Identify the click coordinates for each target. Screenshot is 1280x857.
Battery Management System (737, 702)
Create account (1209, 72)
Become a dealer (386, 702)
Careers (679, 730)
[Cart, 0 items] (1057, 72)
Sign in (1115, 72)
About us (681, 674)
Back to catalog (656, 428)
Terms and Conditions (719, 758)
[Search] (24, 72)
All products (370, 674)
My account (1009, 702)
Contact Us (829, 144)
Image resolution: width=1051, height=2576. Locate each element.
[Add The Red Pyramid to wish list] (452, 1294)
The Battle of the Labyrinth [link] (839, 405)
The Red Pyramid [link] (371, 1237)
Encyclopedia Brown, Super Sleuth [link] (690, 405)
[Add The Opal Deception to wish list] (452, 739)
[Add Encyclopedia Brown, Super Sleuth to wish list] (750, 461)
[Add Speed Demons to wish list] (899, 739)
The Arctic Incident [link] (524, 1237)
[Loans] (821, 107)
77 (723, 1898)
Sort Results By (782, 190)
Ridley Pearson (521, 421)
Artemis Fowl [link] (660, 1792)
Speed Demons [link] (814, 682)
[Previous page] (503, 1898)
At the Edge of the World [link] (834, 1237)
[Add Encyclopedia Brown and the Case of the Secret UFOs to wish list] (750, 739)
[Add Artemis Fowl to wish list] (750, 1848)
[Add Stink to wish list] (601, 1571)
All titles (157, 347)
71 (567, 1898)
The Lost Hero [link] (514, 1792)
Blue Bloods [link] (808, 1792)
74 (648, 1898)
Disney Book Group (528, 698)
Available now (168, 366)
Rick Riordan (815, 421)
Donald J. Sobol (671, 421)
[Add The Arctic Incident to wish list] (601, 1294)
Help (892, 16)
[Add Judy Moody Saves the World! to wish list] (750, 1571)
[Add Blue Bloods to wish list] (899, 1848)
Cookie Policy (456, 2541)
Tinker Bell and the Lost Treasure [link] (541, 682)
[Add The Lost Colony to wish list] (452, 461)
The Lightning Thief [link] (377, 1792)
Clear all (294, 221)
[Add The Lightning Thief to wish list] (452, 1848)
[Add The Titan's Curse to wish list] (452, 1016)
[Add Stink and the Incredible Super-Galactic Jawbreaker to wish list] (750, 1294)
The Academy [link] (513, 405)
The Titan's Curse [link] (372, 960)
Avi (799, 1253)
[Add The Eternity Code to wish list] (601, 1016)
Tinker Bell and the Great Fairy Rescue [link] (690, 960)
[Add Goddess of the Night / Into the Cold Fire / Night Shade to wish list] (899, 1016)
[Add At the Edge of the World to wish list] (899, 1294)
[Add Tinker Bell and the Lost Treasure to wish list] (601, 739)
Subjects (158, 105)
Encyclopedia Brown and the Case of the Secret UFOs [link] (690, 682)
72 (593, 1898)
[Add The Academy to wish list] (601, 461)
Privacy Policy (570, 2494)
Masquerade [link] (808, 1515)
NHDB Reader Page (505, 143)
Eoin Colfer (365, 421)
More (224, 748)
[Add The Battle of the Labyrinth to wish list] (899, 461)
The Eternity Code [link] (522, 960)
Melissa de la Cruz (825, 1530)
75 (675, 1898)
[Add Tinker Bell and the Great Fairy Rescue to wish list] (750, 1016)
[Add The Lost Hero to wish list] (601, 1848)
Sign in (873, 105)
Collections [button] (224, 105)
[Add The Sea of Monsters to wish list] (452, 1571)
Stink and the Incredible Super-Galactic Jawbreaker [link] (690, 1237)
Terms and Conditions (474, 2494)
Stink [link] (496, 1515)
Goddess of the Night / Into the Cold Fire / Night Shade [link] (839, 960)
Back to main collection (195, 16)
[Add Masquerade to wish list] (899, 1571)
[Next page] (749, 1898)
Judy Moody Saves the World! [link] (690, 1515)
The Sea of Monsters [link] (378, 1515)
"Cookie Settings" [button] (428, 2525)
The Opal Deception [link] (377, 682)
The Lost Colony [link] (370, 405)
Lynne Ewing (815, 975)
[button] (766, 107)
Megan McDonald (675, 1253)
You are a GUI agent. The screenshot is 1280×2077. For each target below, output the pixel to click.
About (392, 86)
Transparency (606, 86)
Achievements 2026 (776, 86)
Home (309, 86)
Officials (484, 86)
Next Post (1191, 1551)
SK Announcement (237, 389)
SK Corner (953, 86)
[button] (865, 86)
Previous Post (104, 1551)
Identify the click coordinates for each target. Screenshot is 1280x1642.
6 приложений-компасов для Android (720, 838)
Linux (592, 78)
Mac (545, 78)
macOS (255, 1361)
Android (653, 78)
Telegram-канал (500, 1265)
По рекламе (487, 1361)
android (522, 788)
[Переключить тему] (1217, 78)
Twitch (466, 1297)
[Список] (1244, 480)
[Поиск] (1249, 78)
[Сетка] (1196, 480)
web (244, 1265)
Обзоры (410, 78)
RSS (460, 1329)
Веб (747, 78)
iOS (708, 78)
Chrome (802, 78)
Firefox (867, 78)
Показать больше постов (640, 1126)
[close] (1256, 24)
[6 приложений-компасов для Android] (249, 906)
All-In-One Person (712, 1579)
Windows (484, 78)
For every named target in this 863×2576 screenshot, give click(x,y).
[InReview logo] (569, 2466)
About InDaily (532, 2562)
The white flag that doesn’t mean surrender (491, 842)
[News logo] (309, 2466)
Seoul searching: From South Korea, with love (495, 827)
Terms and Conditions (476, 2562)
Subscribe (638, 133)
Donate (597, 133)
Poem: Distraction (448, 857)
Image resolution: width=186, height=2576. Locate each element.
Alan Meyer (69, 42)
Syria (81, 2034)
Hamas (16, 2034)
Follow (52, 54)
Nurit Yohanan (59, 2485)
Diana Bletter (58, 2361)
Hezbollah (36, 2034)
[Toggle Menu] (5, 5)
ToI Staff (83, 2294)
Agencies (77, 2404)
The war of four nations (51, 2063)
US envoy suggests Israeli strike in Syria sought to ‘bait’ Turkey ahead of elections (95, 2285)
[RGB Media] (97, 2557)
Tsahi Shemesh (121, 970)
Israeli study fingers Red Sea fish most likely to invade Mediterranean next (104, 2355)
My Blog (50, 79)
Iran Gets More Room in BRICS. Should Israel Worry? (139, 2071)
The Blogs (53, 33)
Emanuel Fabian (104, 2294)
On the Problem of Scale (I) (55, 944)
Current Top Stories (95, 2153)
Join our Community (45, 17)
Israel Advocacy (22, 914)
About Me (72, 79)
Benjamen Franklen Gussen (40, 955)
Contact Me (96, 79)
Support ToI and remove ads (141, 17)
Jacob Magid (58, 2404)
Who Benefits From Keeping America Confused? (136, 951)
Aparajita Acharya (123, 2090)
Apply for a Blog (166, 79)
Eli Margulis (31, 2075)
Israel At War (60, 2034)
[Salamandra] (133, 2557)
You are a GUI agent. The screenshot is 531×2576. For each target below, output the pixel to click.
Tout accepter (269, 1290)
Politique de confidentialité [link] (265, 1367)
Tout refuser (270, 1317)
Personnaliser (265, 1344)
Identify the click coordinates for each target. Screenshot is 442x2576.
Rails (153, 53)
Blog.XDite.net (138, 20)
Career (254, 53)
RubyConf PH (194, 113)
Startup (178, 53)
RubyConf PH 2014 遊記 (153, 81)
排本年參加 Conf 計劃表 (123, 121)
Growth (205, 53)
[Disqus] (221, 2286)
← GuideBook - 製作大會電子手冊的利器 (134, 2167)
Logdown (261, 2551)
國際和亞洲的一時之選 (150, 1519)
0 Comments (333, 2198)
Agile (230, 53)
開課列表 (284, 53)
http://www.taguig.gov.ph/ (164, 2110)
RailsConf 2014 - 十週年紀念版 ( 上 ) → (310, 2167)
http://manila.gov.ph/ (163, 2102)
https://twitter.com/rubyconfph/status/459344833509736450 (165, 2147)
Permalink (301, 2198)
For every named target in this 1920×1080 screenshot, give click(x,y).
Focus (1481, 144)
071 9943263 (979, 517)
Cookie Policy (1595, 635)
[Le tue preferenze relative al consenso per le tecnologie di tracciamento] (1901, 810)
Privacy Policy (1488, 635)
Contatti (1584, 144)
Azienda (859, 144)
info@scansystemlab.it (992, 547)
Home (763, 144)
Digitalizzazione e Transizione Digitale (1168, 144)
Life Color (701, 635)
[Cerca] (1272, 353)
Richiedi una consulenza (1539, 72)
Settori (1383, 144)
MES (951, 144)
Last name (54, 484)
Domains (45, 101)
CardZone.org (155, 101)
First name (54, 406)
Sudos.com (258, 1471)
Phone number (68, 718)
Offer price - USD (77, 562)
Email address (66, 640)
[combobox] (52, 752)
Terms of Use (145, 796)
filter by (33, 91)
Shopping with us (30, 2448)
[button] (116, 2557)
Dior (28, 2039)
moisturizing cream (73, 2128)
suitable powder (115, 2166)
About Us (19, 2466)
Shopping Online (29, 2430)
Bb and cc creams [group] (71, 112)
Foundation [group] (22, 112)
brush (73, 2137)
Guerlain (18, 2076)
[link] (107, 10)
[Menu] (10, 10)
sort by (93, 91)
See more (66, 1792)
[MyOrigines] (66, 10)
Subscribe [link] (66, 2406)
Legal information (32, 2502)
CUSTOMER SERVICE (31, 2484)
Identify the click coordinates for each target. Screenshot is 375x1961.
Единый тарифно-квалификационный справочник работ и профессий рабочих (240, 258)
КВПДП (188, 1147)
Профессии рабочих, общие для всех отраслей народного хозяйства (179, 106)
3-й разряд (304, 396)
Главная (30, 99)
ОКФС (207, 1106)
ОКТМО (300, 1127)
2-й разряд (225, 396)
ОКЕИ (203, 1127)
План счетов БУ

- WHAT IS REQUIRED -
Restate word for word the lines in the material above from the one with "About Us (19, 2466)" to the one with "CUSTOMER SERVICE (31, 2484)"; both of those lines count, and nothing else does.

- YOUR RESPONSE -
About Us (19, 2466)
Shopping Online (29, 2430)
Bb and cc creams [group] (71, 112)
Foundation [group] (22, 112)
brush (73, 2137)
Guerlain (18, 2076)
[link] (107, 10)
[Menu] (10, 10)
sort by (93, 91)
See more (66, 1792)
[MyOrigines] (66, 10)
Subscribe [link] (66, 2406)
Legal information (32, 2502)
CUSTOMER SERVICE (31, 2484)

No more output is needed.